Dr Lowell Finch
Role: Acoustic researcher, former physicist Status: Defected from civilian science Individual Signifier: Went deaf through choice
Slow turns of tone and grain
Seabuckthorn – Turns
LOG 082 – Found Near the North Wall
TPV Archive Entry: Seabuckthorn – Turns
We found this one where the wind comes through. Just behind the North Wall. Under a torn groundsheet and a crate of tapes marked 'UNSORTED'. The label had worn off. The track titles were just etchings. But once we threaded it through the old machine, it became obvious what we were listening to.
This is Turns by Seabuckthorn. It never asks for attention. It doesn’t try to convince you of anything. It’s not interested in trends, scenes, or followers. It just exists. Quietly. Steadily. Like moss growing through concrete.
A Record Without Edges
Andy Cartwright, the one behind Seabuckthorn, has been building sound structures out of hollow spaces for a while now. If you’ve heard his earlier work, you know the terrain: drones pulled from bowed guitars, distant percussive rattles, the creak of the natural world captured and stretched. But Turns feels even more eroded. Like something recorded from inside an abandoned water tower, or in the slow shadow of a retreating glacier.
The record doesn't play in songs so much as it moves in weather patterns. There's no drama, no hook. Just motion. Slow turns of tone and grain. It’s not ambient in the way that word gets thrown around now — this isn’t background music. It’s full presence. It demands stillness.
When it starts, it’s hard to tell where one piece ends and the next begins. That’s the point. Like mist, it blurs the lines. You’re not supposed to track it. You’re supposed to be inside it.
Standouts, If You Need Them
"The Good River" is the one we kept returning to. A low, bowed pulse beneath glistening textures, like light flickering on wet stone. It doesn’t build. It dissolves. Slowly. And then it’s gone.
Another: "Overgrown Courtyard." Guitar strings pulled like wires, warbling with tension. You hear something creaking in the background. Maybe a chair. Maybe a door swinging in wind. Maybe just your own bones.
These aren’t compositions. They're locations. And Cartwright doesn’t perform them so much as excavate them.
Why TPV Cares
There’s a lot of noise out there.
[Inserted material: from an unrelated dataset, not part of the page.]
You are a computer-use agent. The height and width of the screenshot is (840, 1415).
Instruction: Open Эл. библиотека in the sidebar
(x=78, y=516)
Not in the good sense. Just sheer output. This album cuts through it by refusing to shout. It doesn’t chase attention. It rewards the patient. It’s the kind of work we listen to at the Outpost when the aerials stop picking things up, and all that’s left is the low internal hum.
Turns reminds us that not all music is made to be consumed. Some of it is made to haunt. To weather. To stay in the air long after it’s gone.
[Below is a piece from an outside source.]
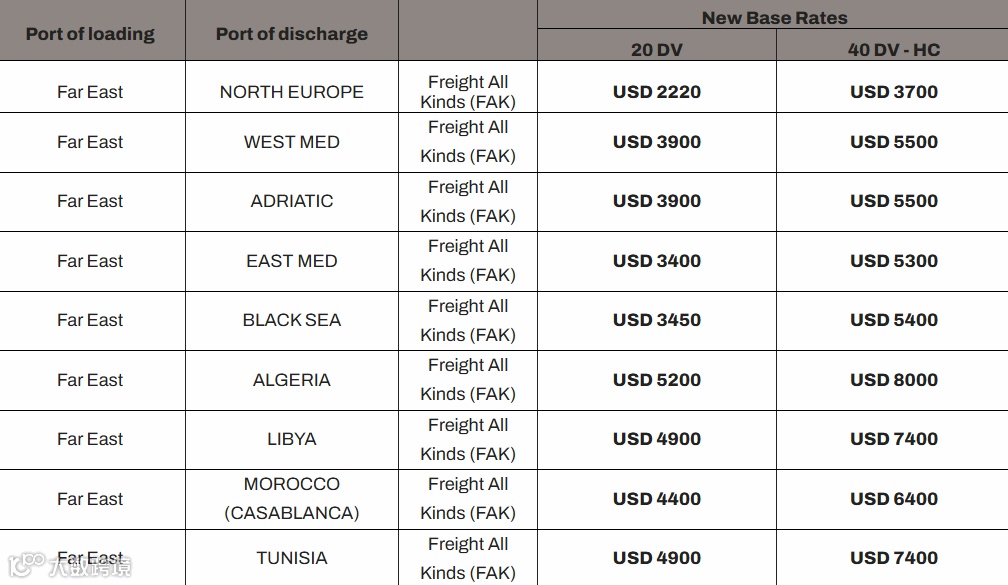Select the USD 3450 Black Sea rate
The width and height of the screenshot is (1008, 585).
[657, 321]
You won’t find it in algorithmic recommendations or chart placements. But it’s out there. Bandcamp. Independent vinyl stockists. Word of mouth. You’ll know it when it finds you.
Filed under: acoustic drone / elemental folk / soundtrack for nothing happening
Recommended use: dusk / distant thunder / walking until the streetlights come on
TPV recommends Turns by Seabuckthorn. Listen with nothing else open.